Reproduce every one of the following items line for line, with no changes.

Records excerpted from a collection =>
....................

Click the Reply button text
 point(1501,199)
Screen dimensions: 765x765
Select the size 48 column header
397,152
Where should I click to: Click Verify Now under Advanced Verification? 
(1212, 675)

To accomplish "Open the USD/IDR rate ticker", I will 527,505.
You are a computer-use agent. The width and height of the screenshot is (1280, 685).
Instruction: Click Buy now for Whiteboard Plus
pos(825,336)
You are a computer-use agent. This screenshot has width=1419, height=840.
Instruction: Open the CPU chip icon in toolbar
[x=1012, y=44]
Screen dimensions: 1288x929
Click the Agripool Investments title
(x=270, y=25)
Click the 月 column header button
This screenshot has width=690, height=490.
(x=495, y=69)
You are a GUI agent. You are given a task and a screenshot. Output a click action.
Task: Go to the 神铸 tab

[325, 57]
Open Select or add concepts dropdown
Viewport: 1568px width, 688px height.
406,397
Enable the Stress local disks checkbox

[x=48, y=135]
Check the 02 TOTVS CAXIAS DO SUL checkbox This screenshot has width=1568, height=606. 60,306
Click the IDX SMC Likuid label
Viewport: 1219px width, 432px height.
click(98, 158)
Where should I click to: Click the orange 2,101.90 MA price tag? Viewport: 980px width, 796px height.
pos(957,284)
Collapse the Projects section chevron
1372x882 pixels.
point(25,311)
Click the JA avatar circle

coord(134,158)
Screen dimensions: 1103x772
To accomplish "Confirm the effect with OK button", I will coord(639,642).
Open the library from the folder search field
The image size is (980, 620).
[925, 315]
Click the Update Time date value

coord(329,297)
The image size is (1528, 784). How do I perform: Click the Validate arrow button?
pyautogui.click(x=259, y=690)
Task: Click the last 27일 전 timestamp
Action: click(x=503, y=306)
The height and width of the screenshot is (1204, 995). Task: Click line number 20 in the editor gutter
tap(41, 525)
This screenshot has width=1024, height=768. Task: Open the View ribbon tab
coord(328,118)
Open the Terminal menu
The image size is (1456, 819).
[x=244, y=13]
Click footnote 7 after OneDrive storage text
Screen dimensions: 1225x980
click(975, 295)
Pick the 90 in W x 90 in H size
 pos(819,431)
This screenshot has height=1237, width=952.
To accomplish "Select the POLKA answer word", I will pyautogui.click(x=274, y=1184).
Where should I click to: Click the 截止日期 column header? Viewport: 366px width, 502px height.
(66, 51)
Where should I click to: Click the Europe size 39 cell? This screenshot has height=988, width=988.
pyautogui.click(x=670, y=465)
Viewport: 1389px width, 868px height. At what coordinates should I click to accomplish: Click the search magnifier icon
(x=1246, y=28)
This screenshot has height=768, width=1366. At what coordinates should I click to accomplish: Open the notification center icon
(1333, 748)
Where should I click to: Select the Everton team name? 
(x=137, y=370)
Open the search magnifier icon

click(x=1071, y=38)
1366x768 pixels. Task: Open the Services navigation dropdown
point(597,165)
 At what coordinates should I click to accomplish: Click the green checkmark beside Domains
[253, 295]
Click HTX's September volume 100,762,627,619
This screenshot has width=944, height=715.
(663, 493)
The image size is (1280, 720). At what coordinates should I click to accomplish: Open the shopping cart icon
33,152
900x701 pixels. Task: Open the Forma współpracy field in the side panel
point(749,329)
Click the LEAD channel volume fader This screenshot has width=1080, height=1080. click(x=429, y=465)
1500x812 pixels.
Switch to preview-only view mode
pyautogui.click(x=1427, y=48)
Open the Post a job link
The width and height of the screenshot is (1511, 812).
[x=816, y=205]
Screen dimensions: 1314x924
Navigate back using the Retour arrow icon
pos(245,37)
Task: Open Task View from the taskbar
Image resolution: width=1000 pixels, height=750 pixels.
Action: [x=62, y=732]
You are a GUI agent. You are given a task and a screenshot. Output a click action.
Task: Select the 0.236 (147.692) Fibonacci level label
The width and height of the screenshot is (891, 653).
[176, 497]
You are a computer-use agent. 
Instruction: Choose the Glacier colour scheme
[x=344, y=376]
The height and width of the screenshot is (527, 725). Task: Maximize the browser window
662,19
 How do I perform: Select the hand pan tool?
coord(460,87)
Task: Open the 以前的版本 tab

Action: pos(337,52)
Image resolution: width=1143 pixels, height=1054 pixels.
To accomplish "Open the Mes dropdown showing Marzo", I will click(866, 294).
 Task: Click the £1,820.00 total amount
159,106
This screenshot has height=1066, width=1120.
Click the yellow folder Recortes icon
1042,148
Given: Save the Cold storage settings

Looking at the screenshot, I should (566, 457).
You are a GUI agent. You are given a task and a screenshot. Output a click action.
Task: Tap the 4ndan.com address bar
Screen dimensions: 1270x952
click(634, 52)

....................

Solution below =>
Click the Reply button text
 point(1501,199)
Screen dimensions: 765x765
Select the size 48 column header
397,152
Where should I click to: Click Verify Now under Advanced Verification? 
(1212, 675)

To accomplish "Open the USD/IDR rate ticker", I will 527,505.
You are a computer-use agent. The width and height of the screenshot is (1280, 685).
Instruction: Click Buy now for Whiteboard Plus
pos(825,336)
You are a computer-use agent. This screenshot has width=1419, height=840.
Instruction: Open the CPU chip icon in toolbar
[x=1012, y=44]
Screen dimensions: 1288x929
Click the Agripool Investments title
(x=270, y=25)
Click the 月 column header button
This screenshot has width=690, height=490.
(x=495, y=69)
You are a GUI agent. You are given a task and a screenshot. Output a click action.
Task: Go to the 神铸 tab

[325, 57]
Open Select or add concepts dropdown
Viewport: 1568px width, 688px height.
406,397
Enable the Stress local disks checkbox

[x=48, y=135]
Check the 02 TOTVS CAXIAS DO SUL checkbox This screenshot has width=1568, height=606. 60,306
Click the IDX SMC Likuid label
Viewport: 1219px width, 432px height.
click(98, 158)
Where should I click to: Click the orange 2,101.90 MA price tag? Viewport: 980px width, 796px height.
pos(957,284)
Collapse the Projects section chevron
1372x882 pixels.
point(25,311)
Click the JA avatar circle

coord(134,158)
Screen dimensions: 1103x772
To accomplish "Confirm the effect with OK button", I will coord(639,642).
Open the library from the folder search field
The image size is (980, 620).
[925, 315]
Click the Update Time date value

coord(329,297)
The image size is (1528, 784). How do I perform: Click the Validate arrow button?
pyautogui.click(x=259, y=690)
Task: Click the last 27일 전 timestamp
Action: click(x=503, y=306)
The height and width of the screenshot is (1204, 995). Task: Click line number 20 in the editor gutter
tap(41, 525)
This screenshot has width=1024, height=768. Task: Open the View ribbon tab
coord(328,118)
Open the Terminal menu
The image size is (1456, 819).
[x=244, y=13]
Click footnote 7 after OneDrive storage text
Screen dimensions: 1225x980
click(975, 295)
Pick the 90 in W x 90 in H size
 pos(819,431)
This screenshot has height=1237, width=952.
To accomplish "Select the POLKA answer word", I will pyautogui.click(x=274, y=1184).
Where should I click to: Click the 截止日期 column header? Viewport: 366px width, 502px height.
(66, 51)
Where should I click to: Click the Europe size 39 cell? This screenshot has height=988, width=988.
pyautogui.click(x=670, y=465)
Viewport: 1389px width, 868px height. At what coordinates should I click to accomplish: Click the search magnifier icon
(x=1246, y=28)
This screenshot has height=768, width=1366. At what coordinates should I click to accomplish: Open the notification center icon
(1333, 748)
Where should I click to: Select the Everton team name? 
(x=137, y=370)
Open the search magnifier icon

click(x=1071, y=38)
1366x768 pixels. Task: Open the Services navigation dropdown
point(597,165)
 At what coordinates should I click to accomplish: Click the green checkmark beside Domains
[253, 295]
Click HTX's September volume 100,762,627,619
This screenshot has width=944, height=715.
(663, 493)
The image size is (1280, 720). At what coordinates should I click to accomplish: Open the shopping cart icon
33,152
900x701 pixels. Task: Open the Forma współpracy field in the side panel
point(749,329)
Click the LEAD channel volume fader This screenshot has width=1080, height=1080. click(x=429, y=465)
1500x812 pixels.
Switch to preview-only view mode
pyautogui.click(x=1427, y=48)
Open the Post a job link
The width and height of the screenshot is (1511, 812).
[x=816, y=205]
Screen dimensions: 1314x924
Navigate back using the Retour arrow icon
pos(245,37)
Task: Open Task View from the taskbar
Image resolution: width=1000 pixels, height=750 pixels.
Action: [x=62, y=732]
You are a GUI agent. You are given a task and a screenshot. Output a click action.
Task: Select the 0.236 (147.692) Fibonacci level label
The width and height of the screenshot is (891, 653).
[176, 497]
You are a computer-use agent. 
Instruction: Choose the Glacier colour scheme
[x=344, y=376]
The height and width of the screenshot is (527, 725). Task: Maximize the browser window
662,19
 How do I perform: Select the hand pan tool?
coord(460,87)
Task: Open the 以前的版本 tab

Action: pos(337,52)
Image resolution: width=1143 pixels, height=1054 pixels.
To accomplish "Open the Mes dropdown showing Marzo", I will click(866, 294).
 Task: Click the £1,820.00 total amount
159,106
This screenshot has height=1066, width=1120.
Click the yellow folder Recortes icon
1042,148
Given: Save the Cold storage settings

Looking at the screenshot, I should (566, 457).
You are a GUI agent. You are given a task and a screenshot. Output a click action.
Task: Tap the 4ndan.com address bar
Screen dimensions: 1270x952
click(634, 52)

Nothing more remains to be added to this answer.